Thankfully, someone pulled me aside and said, “You may be in the right, but your attitude and approach are putting you in the wrong.”

This was a wake-up call for me. I was able to step back and get some perspective. I called the volunteer with hat in hand and then issued a public apology.

As leaders, we are called upon to make decisions everyday. Some of those decisions are bound to be wrong. Great leaders own their mistakes, acknowledge them without defense, and focus on how to move things in a positive direction. Poor leaders try to cover up their mistakes, obfuscate the situation, and blame others.

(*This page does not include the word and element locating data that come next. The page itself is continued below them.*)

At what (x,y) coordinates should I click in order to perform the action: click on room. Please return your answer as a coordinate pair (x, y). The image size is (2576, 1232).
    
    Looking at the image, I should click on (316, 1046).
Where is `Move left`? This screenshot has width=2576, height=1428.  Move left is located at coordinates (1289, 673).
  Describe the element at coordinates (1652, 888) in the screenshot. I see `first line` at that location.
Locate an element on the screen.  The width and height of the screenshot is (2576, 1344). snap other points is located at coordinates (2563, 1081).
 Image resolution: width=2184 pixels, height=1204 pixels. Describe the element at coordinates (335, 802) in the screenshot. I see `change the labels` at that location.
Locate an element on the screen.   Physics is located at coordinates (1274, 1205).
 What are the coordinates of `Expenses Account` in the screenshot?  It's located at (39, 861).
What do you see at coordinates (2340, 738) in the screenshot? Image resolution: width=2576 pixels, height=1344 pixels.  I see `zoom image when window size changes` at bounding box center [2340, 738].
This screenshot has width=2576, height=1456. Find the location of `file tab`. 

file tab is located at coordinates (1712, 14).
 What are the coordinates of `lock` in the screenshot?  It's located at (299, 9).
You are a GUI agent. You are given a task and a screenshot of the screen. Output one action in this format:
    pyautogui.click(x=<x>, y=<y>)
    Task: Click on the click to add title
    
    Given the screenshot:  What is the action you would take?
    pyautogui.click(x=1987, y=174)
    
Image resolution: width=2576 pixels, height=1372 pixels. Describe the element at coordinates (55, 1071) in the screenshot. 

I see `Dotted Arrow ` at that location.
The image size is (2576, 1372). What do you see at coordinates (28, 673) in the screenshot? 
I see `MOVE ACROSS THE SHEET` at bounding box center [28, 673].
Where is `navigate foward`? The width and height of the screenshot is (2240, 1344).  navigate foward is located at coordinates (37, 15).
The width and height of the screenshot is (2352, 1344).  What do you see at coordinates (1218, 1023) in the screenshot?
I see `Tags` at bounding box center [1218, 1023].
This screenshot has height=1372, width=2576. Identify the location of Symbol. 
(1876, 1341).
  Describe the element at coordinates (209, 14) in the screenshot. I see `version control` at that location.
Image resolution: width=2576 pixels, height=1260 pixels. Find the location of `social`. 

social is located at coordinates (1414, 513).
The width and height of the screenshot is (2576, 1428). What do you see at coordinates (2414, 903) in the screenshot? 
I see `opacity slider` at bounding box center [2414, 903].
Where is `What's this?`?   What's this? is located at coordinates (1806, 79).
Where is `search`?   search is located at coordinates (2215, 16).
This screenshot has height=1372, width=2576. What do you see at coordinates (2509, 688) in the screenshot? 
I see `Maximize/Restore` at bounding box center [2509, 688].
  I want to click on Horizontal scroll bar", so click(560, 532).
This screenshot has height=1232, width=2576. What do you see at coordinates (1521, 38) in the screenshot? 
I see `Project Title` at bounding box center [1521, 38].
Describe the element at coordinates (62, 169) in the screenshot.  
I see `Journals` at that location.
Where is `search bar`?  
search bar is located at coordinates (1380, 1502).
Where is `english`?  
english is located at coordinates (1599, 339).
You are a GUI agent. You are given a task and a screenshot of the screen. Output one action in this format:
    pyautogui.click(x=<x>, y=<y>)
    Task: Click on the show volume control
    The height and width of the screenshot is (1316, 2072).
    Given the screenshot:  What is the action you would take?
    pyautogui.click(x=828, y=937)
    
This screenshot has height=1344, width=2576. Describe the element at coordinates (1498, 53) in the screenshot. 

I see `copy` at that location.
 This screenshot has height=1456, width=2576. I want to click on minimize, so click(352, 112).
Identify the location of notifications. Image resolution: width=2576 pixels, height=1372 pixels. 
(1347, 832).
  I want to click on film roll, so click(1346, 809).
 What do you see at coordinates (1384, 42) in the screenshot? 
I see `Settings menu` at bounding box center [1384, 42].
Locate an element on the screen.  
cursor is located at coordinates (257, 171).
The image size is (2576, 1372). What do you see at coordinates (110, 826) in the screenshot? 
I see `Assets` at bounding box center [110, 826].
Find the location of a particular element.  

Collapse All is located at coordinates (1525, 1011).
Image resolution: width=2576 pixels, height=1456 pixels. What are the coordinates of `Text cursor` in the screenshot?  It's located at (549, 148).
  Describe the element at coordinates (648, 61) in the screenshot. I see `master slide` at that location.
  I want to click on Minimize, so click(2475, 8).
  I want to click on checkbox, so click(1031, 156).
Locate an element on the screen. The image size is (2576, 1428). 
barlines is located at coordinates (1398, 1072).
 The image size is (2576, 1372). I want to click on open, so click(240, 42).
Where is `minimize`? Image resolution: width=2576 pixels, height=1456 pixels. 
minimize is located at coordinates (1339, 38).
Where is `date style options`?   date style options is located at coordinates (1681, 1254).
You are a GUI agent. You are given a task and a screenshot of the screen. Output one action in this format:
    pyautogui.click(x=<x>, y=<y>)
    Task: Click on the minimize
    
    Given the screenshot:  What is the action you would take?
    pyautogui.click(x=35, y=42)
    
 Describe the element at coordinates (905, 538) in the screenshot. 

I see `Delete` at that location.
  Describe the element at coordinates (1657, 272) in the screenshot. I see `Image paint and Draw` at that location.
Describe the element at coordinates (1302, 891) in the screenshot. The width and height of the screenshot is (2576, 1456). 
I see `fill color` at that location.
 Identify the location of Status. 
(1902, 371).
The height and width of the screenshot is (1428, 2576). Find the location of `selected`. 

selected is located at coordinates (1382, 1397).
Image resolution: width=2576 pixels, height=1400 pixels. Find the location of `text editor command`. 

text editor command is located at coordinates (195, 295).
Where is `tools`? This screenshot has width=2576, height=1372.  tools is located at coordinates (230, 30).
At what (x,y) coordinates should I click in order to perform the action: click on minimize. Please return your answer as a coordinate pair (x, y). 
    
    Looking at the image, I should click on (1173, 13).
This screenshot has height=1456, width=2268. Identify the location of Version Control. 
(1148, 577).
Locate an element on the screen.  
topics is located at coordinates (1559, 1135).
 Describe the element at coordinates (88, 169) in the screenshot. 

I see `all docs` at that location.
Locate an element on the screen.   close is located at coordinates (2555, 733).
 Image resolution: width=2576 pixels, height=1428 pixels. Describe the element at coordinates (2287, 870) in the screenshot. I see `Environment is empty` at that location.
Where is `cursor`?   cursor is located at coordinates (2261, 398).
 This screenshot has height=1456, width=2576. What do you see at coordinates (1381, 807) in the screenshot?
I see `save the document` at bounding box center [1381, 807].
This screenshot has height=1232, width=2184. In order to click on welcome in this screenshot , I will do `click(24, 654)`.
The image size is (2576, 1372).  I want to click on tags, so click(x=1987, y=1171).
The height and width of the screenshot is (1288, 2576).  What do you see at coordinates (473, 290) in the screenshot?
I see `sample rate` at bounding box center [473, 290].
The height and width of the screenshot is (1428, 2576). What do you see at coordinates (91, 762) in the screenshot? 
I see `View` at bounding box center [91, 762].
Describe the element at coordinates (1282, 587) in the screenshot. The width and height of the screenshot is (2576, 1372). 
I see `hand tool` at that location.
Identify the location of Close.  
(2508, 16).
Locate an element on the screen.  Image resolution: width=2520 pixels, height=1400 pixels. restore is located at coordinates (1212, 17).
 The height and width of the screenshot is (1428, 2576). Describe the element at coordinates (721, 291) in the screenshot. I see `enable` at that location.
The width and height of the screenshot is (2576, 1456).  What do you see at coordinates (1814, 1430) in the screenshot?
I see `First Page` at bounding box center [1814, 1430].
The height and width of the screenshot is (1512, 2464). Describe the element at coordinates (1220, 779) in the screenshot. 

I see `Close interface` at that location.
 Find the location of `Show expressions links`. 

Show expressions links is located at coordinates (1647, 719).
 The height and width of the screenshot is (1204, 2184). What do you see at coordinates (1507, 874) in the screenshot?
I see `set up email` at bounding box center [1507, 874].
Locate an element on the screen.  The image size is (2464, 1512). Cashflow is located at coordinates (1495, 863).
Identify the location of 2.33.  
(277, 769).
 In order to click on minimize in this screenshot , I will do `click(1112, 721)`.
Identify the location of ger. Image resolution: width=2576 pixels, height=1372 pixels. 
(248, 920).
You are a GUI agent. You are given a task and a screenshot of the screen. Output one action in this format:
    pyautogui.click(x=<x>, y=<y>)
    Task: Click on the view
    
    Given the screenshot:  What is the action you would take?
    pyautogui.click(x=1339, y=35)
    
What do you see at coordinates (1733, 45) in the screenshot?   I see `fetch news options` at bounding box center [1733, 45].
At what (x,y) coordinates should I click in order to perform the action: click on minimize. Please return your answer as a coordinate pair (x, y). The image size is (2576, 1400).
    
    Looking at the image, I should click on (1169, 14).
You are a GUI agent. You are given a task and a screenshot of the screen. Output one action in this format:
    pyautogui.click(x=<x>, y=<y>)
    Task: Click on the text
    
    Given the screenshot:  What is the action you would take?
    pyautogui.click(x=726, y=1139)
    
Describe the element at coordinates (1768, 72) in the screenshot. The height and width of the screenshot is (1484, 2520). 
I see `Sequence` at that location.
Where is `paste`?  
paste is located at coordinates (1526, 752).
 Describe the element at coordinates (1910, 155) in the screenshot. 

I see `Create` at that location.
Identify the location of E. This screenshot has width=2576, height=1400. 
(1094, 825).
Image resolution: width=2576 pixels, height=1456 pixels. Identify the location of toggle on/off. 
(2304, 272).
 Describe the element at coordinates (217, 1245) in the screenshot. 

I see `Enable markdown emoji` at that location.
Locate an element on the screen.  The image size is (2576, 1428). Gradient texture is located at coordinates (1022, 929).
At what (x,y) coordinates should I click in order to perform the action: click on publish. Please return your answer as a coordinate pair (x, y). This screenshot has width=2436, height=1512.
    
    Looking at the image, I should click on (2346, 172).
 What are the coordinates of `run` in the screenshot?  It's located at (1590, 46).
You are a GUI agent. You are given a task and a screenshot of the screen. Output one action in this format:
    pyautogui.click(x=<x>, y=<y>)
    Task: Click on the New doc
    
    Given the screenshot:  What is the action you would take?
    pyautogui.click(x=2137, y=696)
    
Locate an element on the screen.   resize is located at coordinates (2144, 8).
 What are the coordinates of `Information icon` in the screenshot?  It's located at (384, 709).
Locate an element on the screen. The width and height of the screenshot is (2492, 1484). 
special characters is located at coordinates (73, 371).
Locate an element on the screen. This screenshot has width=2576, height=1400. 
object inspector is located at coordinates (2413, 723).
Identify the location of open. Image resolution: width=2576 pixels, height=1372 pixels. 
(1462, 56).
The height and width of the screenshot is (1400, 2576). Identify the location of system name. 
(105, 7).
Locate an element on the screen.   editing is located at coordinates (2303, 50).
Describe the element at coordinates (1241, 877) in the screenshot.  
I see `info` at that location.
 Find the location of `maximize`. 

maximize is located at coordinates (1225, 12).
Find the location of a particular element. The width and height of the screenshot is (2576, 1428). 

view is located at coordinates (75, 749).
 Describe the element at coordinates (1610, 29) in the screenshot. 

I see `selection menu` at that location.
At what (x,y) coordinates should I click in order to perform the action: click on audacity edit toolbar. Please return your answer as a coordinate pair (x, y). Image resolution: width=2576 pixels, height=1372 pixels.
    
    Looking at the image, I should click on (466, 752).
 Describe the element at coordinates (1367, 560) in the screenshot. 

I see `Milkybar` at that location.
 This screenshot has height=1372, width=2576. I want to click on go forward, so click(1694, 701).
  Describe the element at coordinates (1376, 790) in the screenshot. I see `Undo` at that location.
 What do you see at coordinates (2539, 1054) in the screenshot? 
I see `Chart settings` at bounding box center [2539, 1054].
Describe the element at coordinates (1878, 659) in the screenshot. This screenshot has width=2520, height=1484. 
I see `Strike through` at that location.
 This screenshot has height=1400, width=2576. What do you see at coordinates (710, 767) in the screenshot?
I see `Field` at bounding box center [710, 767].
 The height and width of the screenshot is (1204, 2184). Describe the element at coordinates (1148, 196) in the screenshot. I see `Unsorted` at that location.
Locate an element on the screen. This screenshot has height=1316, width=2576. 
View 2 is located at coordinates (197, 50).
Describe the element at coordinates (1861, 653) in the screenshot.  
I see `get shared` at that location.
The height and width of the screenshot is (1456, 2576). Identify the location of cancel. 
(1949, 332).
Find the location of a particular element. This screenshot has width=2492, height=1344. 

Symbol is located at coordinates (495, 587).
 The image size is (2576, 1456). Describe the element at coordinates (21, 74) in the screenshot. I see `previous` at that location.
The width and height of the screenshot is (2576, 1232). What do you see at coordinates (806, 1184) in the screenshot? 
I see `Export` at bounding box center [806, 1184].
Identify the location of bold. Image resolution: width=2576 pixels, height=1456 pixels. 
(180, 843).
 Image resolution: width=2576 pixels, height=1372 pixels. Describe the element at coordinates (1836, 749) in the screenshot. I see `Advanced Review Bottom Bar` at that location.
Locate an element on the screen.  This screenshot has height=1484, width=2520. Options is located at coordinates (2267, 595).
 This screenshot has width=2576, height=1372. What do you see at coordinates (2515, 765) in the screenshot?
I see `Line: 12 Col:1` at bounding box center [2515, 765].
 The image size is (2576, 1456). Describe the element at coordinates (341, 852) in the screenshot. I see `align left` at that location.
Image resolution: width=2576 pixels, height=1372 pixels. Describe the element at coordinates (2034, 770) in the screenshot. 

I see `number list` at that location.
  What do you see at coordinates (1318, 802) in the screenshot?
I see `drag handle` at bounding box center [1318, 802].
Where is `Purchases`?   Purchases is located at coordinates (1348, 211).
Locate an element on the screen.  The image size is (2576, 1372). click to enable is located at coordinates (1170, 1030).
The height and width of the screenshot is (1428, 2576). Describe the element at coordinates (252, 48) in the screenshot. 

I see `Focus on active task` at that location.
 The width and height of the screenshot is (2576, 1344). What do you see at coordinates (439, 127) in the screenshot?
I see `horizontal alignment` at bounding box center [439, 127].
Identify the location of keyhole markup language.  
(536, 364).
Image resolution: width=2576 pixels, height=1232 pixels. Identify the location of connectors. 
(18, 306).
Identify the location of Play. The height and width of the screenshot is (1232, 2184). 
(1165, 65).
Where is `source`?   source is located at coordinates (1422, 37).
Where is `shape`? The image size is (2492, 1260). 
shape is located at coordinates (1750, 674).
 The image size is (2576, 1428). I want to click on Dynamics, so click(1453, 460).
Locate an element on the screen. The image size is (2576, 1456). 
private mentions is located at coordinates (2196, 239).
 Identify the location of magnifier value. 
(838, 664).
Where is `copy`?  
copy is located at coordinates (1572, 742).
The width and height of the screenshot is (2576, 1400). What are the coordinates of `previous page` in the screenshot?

My dad tells a great story: My grandfather, every time he made a mistake, would say, “Hmm, first mistake I ever made in my life!” I like to think of him saying it several times a day.

What I hear him acknowledging — granted, in a humorous way — is that he had made a mistake, and that it happens all the time.

So the next time you make a mistake, try this simple four-part response:

  1. Own it. Call it a mistake and don’t hide from it. Show others that it’s OK to acknowledge that something didn’t go as planned.
  2. Apologize for it. Depending on the circumstances, someone may have been wronged or otherwise gotten the short end of the deal. So tell them you’re sorry you caused it. And don’t beat around the bush — a heartfelt “I’m sorry” can go a long way.
  3. Make a plan. There’s nothing you can do to undo a mistake. All you can do is choose to improve the situation from where it is now. You might still be able to fix it, or you might just have to promise yourself and others that you’ve learned from it and will do better next time.
  4. Move on. Beating yourself up won’t do any good. Call it water under the bridge and focus your energies on being a great leader for whatever comes up next.

So get out there and be awesome. And if you trip along the way, it’s all good. We’ll still follow you… as long as you don’t say it was the sidewalk’s fault.